> **Dataset excerpts**:
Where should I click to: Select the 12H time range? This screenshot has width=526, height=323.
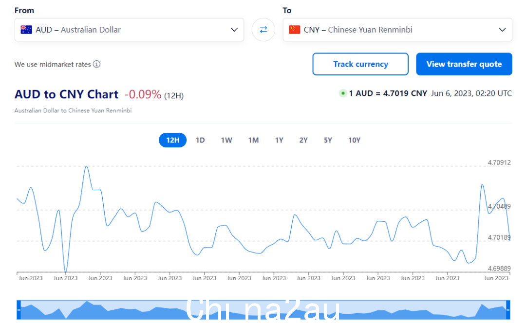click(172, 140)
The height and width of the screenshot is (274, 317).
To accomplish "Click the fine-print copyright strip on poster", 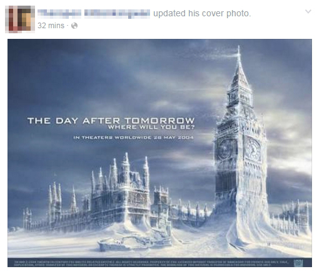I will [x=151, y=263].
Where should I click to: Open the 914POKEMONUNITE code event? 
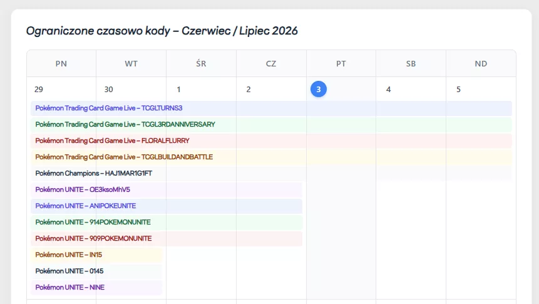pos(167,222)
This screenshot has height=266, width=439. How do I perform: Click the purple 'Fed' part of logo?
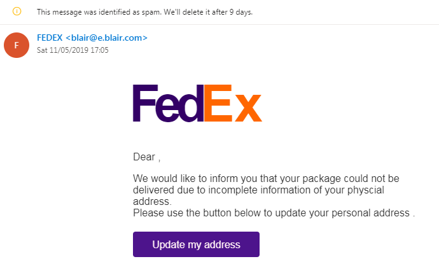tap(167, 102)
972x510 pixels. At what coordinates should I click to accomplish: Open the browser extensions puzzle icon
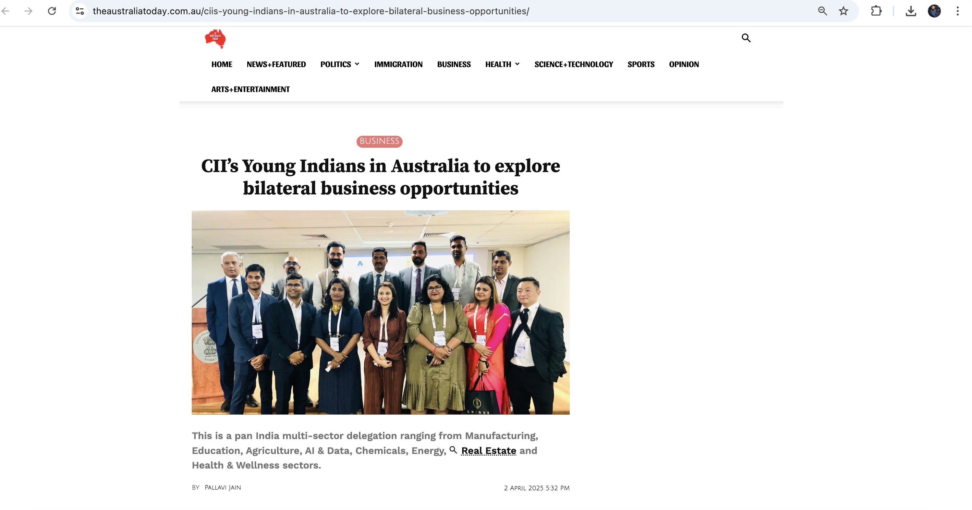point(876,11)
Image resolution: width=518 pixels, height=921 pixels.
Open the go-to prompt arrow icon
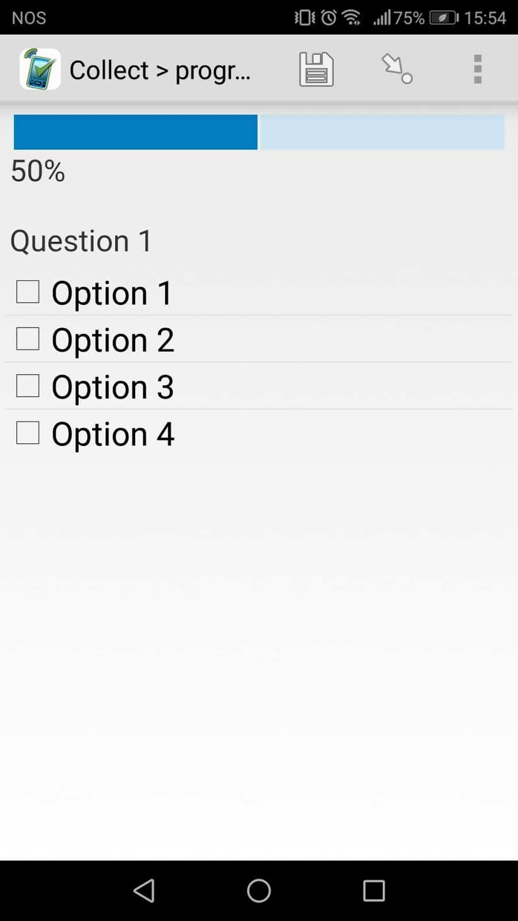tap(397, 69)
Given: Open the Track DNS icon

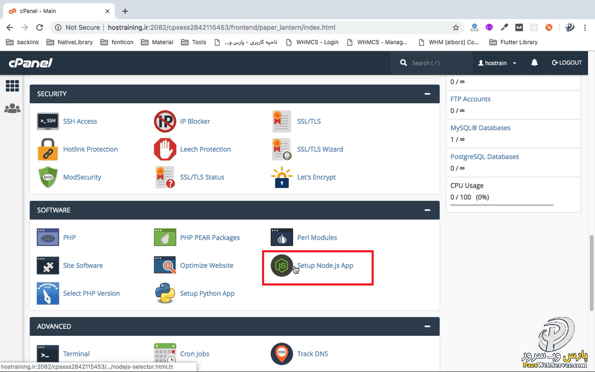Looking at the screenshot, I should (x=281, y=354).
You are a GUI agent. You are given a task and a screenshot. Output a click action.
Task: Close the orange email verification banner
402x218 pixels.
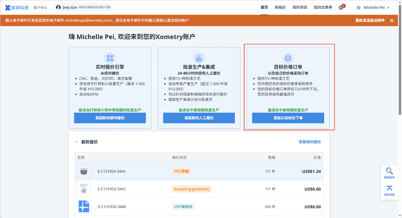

* * *

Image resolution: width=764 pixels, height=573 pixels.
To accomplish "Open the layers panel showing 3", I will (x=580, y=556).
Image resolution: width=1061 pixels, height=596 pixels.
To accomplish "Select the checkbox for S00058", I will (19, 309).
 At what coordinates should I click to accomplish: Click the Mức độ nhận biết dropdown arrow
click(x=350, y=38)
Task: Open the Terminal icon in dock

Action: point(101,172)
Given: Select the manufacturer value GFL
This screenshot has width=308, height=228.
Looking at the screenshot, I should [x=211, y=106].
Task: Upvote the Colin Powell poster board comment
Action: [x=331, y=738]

> **What is expected**:
In the listing above, find the line with "This screenshot has height=266, width=439." and the line with "402x218 pixels.". Output both, plus every line between them, and no pictures.

> **Solution to the exercise**:
This screenshot has height=266, width=439. How do I perform: Click the purple 'Fed' part of logo?
tap(167, 102)
972x510 pixels. At what coordinates should I click to accomplish: Open the browser extensions puzzle icon
point(876,11)
Image resolution: width=518 pixels, height=921 pixels.
Open the go-to prompt arrow icon
tap(397, 69)
Given: Open the Track DNS icon

Looking at the screenshot, I should (x=281, y=354).
You are a GUI agent. You are given a task and a screenshot. Output a click action.
Task: Close the orange email verification banner
402x218 pixels.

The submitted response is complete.